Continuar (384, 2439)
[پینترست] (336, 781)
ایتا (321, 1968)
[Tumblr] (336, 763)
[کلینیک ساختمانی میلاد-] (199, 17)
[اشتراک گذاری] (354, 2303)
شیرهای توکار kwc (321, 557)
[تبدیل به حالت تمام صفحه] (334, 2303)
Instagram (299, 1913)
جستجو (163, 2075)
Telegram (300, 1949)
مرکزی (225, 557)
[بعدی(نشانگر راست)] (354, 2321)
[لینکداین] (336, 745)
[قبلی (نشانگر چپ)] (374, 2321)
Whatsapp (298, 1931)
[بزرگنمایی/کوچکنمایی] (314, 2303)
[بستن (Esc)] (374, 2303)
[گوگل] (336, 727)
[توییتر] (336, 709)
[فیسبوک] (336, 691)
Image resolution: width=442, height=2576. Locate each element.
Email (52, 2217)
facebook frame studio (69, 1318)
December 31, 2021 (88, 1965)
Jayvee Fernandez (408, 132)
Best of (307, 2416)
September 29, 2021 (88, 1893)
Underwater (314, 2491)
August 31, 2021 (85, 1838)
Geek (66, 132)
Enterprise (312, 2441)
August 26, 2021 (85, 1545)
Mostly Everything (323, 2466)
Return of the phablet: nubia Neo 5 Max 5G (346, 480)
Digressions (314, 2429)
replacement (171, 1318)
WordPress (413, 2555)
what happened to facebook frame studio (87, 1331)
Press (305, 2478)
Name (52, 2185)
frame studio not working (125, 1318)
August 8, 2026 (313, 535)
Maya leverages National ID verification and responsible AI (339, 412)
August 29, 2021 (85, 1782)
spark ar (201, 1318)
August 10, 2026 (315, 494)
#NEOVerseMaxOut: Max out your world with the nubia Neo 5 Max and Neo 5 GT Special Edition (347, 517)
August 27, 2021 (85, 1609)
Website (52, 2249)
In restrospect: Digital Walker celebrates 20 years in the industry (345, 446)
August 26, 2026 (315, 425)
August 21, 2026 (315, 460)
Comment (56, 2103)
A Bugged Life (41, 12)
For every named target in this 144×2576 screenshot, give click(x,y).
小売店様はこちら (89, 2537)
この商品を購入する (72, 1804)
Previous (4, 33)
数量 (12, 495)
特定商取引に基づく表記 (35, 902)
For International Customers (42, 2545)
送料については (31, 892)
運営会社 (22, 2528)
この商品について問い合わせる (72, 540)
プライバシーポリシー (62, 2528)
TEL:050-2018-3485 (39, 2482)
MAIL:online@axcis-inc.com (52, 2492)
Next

========================================================================

[THE PROBLEM] Set down exactly the lines that begin with the one containing "Name (52, 2185)" and end with the last line above, and no others.

[WRITTEN ANSWER]
Name (52, 2185)
frame studio not working (125, 1318)
August 8, 2026 (313, 535)
Maya leverages National ID verification and responsible AI (339, 412)
August 29, 2021 (85, 1782)
spark ar (201, 1318)
August 10, 2026 (315, 494)
#NEOVerseMaxOut: Max out your world with the nubia Neo 5 Max and Neo 5 GT Special Edition (347, 517)
August 27, 2021 (85, 1609)
Website (52, 2249)
In restrospect: Digital Walker celebrates 20 years in the industry (345, 446)
August 26, 2026 (315, 425)
August 21, 2026 (315, 460)
Comment (56, 2103)
A Bugged Life (41, 12)
For every named target in this 144×2576 screenshot, give click(x,y).
小売店様はこちら (89, 2537)
この商品を購入する (72, 1804)
Previous (4, 33)
数量 (12, 495)
特定商取引に基づく表記 (35, 902)
For International Customers (42, 2545)
送料については (31, 892)
運営会社 (22, 2528)
この商品について問い合わせる (72, 540)
プライバシーポリシー (62, 2528)
TEL:050-2018-3485 (39, 2482)
MAIL:online@axcis-inc.com (52, 2492)
Next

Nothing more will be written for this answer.